§ **EXTRACTED TEXT**
++++++

Earthquake in Peru brings sorrow and works miracle

The towering colonial-era adobe church housed more than 300 relatives and friends who wanted to pay tribute to the family patriarch, a popular man who managed a fleet of minibuses in this dusty port city and succumbed to a heart attack at age 67.

Just as the Mass was ending, the earth began to heave and the church collapsed. Two minutes later, hundreds of friends and distant relatives were dead or dying in a giant pile of rubble. Miraculously, Alejandro Espino's family - all three generations of it - survived unscathed.

"It was a miracle of God," said Espino's widow, Dora.

The Mass began at dusk Wednesday, paying tribute to Espino, who died in mid-July. The Espino family filled the first two rows of simple wooden pews, with friends and family behind them.

"All the seats were filled," said Vilma, one of Espino's seven children. "My father was very dear, very respected."

As the Rev. Jose Emilio Torres finished the service, a magnitude-8 earthquake struck, leveling 85 percent of this city of 90,000 people and killing at least 540 people.

"The movement was up-and-down, up-and-down. The earth jumped. Then it changed direction," swaying laterally, said the Rev. Alfonso Berrade, 67, who was in the priests' residence across a courtyard. "I thought I was dead."

Screaming and begging for mercy, people ran for the exits or clung to columns flanking the pews. Espino's family stayed put.

"We didn't run. We just hugged each other," said Vilma Espino, 38. "We hugged one another while everything fell all around."

First the roof. Then the walls - all four stories worth. Everything fell inward.

"I thought we were done for," Torres said in a Lima hospital, where he is recuperating from a broken elbow.

Dozens of people were killed instantly. Some were half-buried, their heads and torsos sticking out of piles of crumbled adobe, chunks of ceiling and splintered wooden beams.

But Alejandro Espino's family was unhurt: all of his children, his grandchildren, his sons-in-law. Torres also stood, incredulous, choking in dust with the altar boys, the cantor, the sacristan and the lone musician, a guitarist.

The atrium above them was intact. Its four reinforced concrete columns had held as other pillars disintegrated into sand and grit. Also standing was San Clemente's facade, which flanks the central square of this city of anchovy fishermen.

++++++

(Saved data entries)
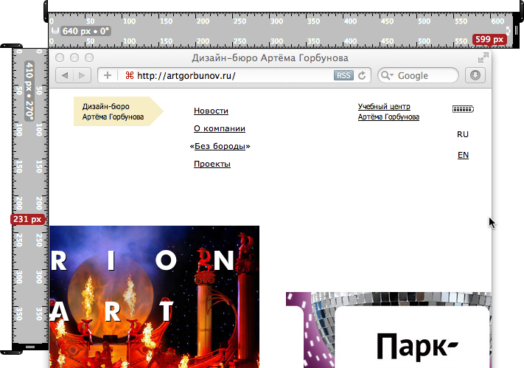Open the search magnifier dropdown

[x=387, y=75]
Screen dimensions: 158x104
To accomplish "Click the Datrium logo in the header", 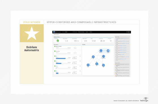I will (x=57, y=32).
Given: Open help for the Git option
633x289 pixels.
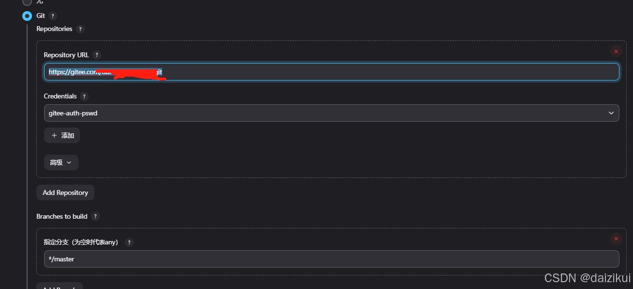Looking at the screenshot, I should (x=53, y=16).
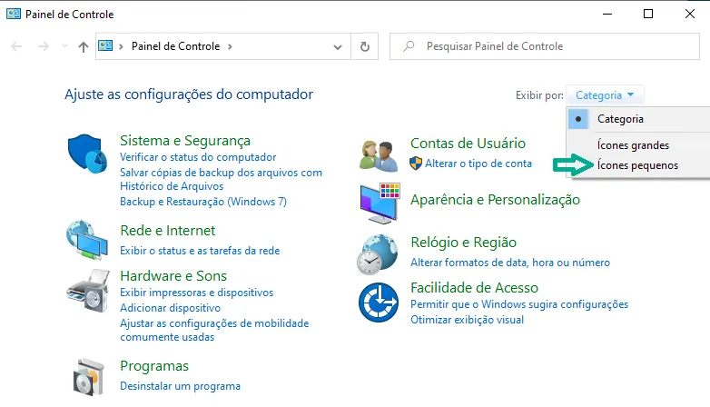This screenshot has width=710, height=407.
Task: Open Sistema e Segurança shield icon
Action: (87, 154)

++++++

§ **WORK REQUEST A**
Return the passage of the Peru earthquake article starting at "Earthquake in Peru" and ending at "it - survived unscathed.", copied word for word.
§ **WORK REQUEST B**
In the Peru earthquake article, what share of the city did the earthquake level?

§ **YOUR RESPONSE A**
Earthquake in Peru brings sorrow and works miracle

The towering colonial-era adobe church housed more than 300 relatives and friends who wanted to pay tribute to the family patriarch, a popular man who managed a fleet of minibuses in this dusty port city and succumbed to a heart attack at age 67.

Just as the Mass was ending, the earth began to heave and the church collapsed. Two minutes later, hundreds of friends and distant relatives were dead or dying in a giant pile of rubble. Miraculously, Alejandro Espino's family - all three generations of it - survived unscathed.

§ **YOUR RESPONSE B**
85 percent